# Supplied passage
1979–80 FA Cup

Tournament details
- Country: England Wales

Final positions
- Champions: West Ham United (3rd title)
- Runners-up: Arsenal

Tournament statistics
- Top goal scorer: Alan Sunderland (6 goals)

= 1979–80 FA Cup =

The 1979–80 FA Cup was the 99th season of the world's oldest football knockout competition, the Football Association Challenge Cup, or FA Cup. The final saw second division West Ham United defeat holders Arsenal 1–0.

==Qualifying rounds==
Most participating clubs that were not members of the Football League competed in the qualifying rounds to secure one of 28 places available in the first round.

# Parts of the exercise
• A. In the FA Cup passage, what was the score when West Ham United beat Arsenal in the final?
• B. Duplicate the FA Cup passage word for word, starting at "The 1979–80 FA" and ending at "holders Arsenal 1–0.".
The lines after this point have no connection to the FA Cup passage.

# Data segment
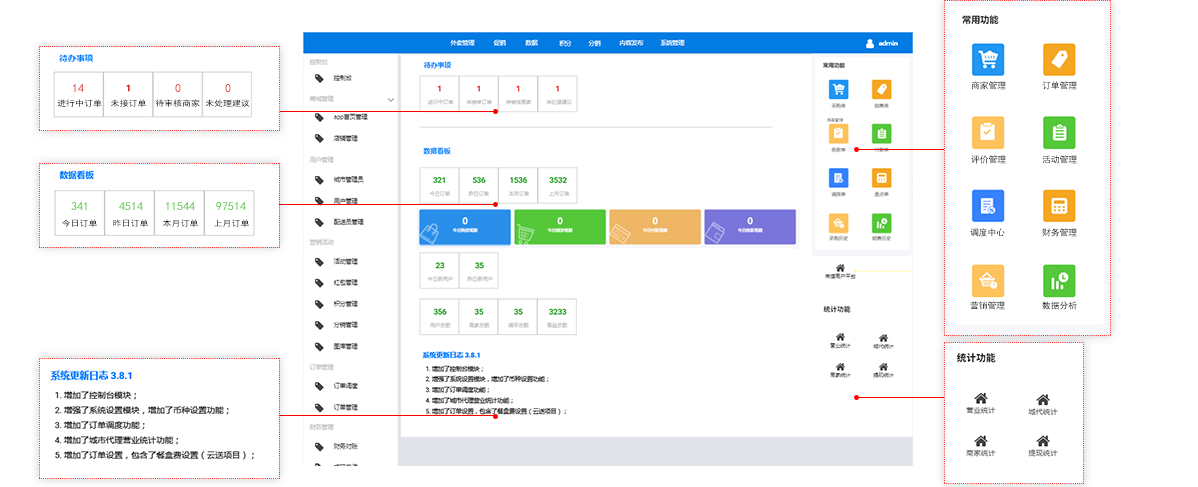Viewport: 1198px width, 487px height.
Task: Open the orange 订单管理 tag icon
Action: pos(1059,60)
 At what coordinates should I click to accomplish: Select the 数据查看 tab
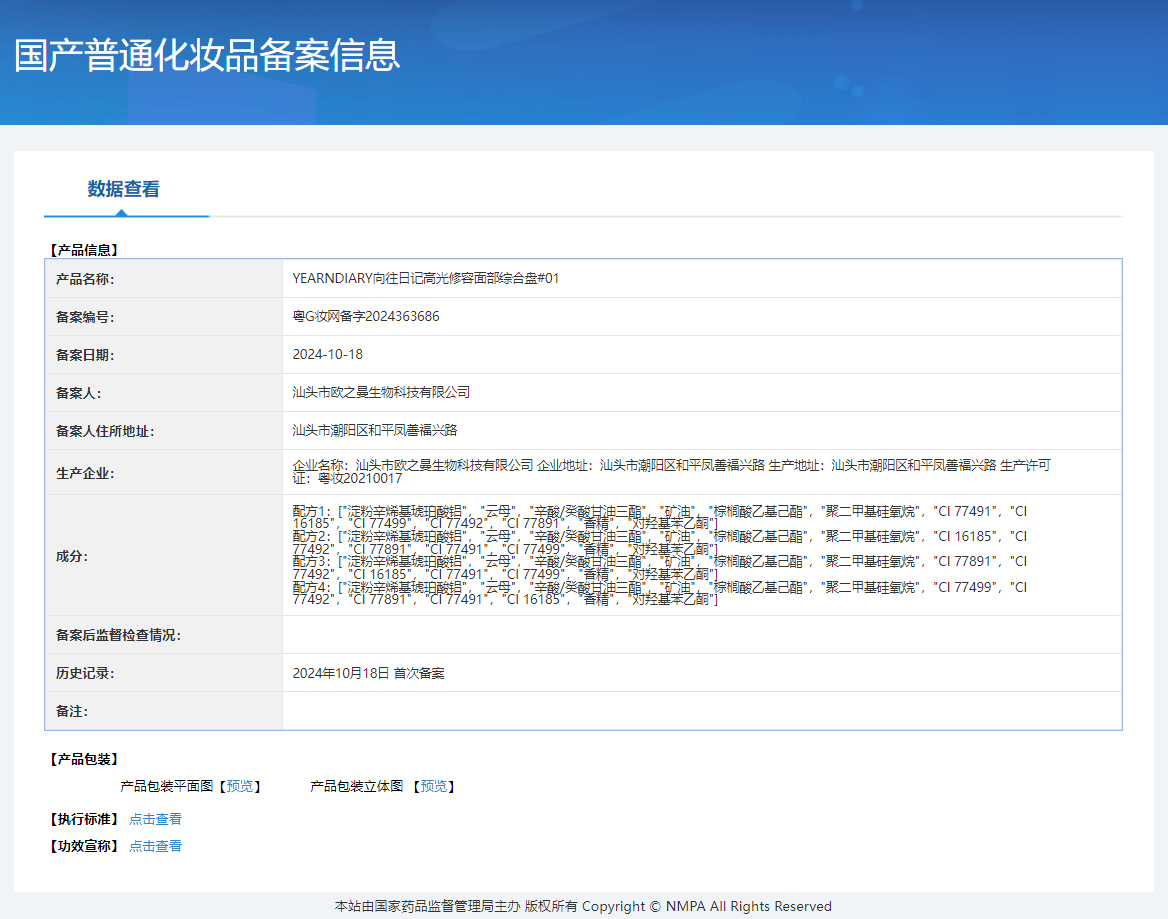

# Answers for the tasks
• A. 1–0

• B.
The 1979–80 FA Cup was the 99th season of the world's oldest football knockout competition, the Football Association Challenge Cup, or FA Cup. The final saw second division West Ham United defeat holders Arsenal 1–0.